#### Exercise brief
Range to copy from the entries below: the line containing "Image resolution: width=399" through the line containing "You are a computer-use", inclusive. Retype only those lines, exactly, without any images.

#### Exercise inputs
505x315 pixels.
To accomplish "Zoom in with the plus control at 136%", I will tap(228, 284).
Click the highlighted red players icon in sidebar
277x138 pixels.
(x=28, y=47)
* * *
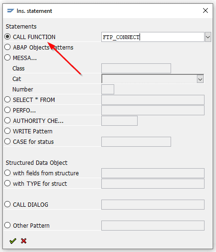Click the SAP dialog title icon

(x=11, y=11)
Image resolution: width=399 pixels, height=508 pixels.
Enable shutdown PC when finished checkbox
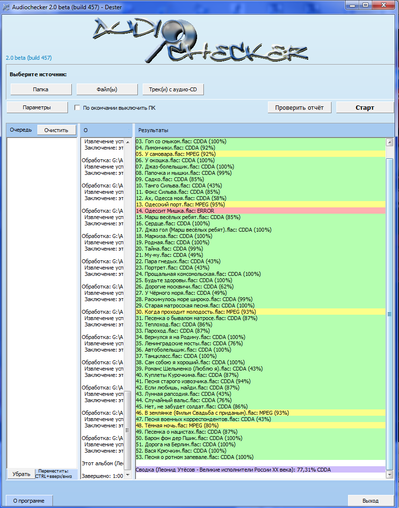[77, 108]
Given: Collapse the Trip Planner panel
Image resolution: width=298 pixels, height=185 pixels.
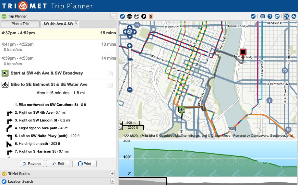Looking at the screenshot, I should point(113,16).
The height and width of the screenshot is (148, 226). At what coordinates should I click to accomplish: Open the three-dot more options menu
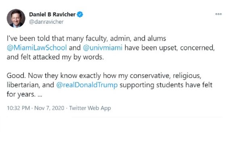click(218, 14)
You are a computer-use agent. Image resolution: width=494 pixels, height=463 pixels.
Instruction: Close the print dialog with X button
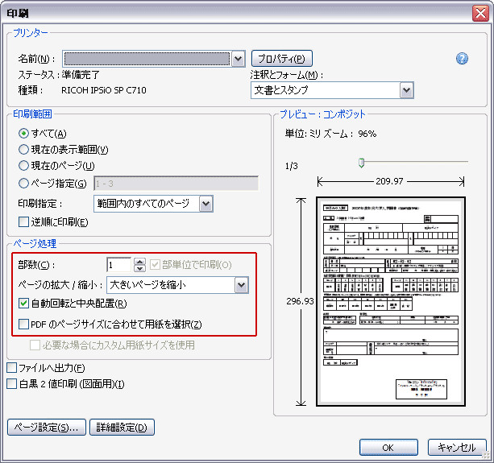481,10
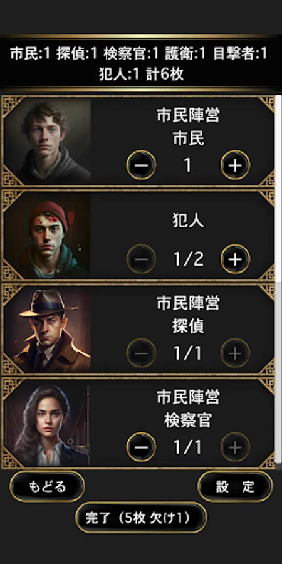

#### Task solution
Image resolution: width=399 pixels, height=508 pixels.
Enable shutdown PC when finished checkbox
[77, 108]
Given: Collapse the Trip Planner panel
Image resolution: width=298 pixels, height=185 pixels.
Looking at the screenshot, I should point(113,16).
The height and width of the screenshot is (148, 226). At what coordinates should I click to accomplish: Open the three-dot more options menu
click(218, 14)
You are a computer-use agent. Image resolution: width=494 pixels, height=463 pixels.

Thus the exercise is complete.